However, this suppression can be released under stressful conditions, including cold. So when cold disrupts the molecular marker, the Ruby gene awakens and anthocyanin is produced, giving the blood oranges their characteristic red flesh. The varying levels of cold exposure explains the wild fluctuation in the colour of the fruits. So the anthocyanin pigments, and therefore the crimson colour of blood oranges, are not produced in significant amounts unless the fruit is exposed to cold conditions during its development or adter harvest. No cold exposure means no anthocyanin production and therefore boringly… well… orange oranges. So although blood oranges can be grown in many areas of the world, they are most likely to be exposed to the correct temperature conditions in only a few regions, including Sicily where the majority are produced.
You’re welcome 😉
Although Google tells me that blood oranges are in season from May to December (with different varieties ripening at different staggered times throughout the season), to me it always seems that the blood orange season is depressingly brief. And although you find them on every corner fruit and veg stall in Italy, in their distinctive red paper wrappers, they are something of a specialist item here in the UK, only rarely appearing on supermarket shelves and usually requiring a trip to a specialist greengrocer to acquire. This rather fabulous recipe that helps you make the most of the elusive pleasure of the blood orange season by combining slices of caramelised blood oranges with pan-fried halloumi cheese and toasted pistachios on a bed of tangy salad leaves. It’s both stylish and delicious – and that’s no joke 😉
If you love blood oranges, you will love my other blood orange recipes:
- 1 bag mixed peppery salad leaves I used watercress and rocket
- 2-3 blood oranges
- 250 g halloumi cheese
- 100 g pistachios, shelled
- knob butter
- 1 Tbsp sugar
- 2 tsp olive oil
Peel the oranges, taking care to remove as much of the white pithy rind as possible. Slice the peeled oranges horizontally into slices 0.5cm thick.

━━━━━━━━

* **PROBLEM A**:
Retype the blood orange text word for word, beginning at the words "However, this suppression" and stopping after the words "majority are produced.".
* **PROBLEM B**:
According to the blood orange text, in which region are the majority of blood oranges produced?
Rely on the blood orange text alone.

Data entries
━━━━━━━━

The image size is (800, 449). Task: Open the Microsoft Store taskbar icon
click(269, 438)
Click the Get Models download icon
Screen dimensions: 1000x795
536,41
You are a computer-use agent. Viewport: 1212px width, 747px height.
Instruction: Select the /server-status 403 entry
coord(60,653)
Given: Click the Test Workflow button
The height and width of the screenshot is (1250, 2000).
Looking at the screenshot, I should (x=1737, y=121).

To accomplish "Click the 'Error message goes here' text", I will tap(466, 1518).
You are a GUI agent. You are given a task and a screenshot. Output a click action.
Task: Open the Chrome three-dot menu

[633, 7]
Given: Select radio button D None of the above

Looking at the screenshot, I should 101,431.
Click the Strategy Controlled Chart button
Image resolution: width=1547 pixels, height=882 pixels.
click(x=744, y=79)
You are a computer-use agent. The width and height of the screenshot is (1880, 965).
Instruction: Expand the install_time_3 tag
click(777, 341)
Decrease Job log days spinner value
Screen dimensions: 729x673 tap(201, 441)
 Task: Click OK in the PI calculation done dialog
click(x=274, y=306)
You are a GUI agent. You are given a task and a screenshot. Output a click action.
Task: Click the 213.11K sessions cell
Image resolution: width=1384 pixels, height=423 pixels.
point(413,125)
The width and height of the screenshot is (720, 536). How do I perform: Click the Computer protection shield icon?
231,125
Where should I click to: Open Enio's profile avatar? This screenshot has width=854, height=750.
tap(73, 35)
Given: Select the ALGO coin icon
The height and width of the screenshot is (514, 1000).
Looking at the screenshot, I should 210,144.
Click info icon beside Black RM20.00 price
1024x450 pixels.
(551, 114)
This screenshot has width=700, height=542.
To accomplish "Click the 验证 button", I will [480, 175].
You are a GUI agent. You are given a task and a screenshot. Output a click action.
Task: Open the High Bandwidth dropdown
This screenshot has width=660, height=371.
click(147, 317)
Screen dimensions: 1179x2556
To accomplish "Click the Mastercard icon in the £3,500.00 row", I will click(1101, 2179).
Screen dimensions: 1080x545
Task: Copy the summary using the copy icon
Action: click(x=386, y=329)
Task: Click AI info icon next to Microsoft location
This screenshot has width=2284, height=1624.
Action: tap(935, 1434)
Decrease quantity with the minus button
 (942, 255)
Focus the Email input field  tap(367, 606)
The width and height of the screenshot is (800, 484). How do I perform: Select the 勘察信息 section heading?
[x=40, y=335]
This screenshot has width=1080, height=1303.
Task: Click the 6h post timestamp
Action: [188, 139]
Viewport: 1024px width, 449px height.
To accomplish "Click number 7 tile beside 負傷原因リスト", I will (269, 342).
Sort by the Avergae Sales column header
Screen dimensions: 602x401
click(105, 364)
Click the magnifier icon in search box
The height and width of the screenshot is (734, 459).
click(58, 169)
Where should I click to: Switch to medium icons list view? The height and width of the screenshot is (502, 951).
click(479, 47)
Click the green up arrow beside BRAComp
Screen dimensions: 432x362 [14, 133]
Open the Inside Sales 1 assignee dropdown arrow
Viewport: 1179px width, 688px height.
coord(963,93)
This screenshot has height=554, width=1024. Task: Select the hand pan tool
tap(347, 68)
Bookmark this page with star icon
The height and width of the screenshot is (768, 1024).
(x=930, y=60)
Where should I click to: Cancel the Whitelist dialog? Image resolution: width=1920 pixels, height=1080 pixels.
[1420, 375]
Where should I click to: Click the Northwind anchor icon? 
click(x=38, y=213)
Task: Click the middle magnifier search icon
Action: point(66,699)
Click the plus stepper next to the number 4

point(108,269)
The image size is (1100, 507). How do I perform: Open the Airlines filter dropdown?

━━━━━━━━

* **YOUR RESPONSE A**:
However, this suppression can be released under stressful conditions, including cold. So when cold disrupts the molecular marker, the Ruby gene awakens and anthocyanin is produced, giving the blood oranges their characteristic red flesh. The varying levels of cold exposure explains the wild fluctuation in the colour of the fruits. So the anthocyanin pigments, and therefore the crimson colour of blood oranges, are not produced in significant amounts unless the fruit is exposed to cold conditions during its development or adter harvest. No cold exposure means no anthocyanin production and therefore boringly… well… orange oranges. So although blood oranges can be grown in many areas of the world, they are most likely to be exposed to the correct temperature conditions in only a few regions, including Sicily where the majority are produced.

* **YOUR RESPONSE B**:
Sicily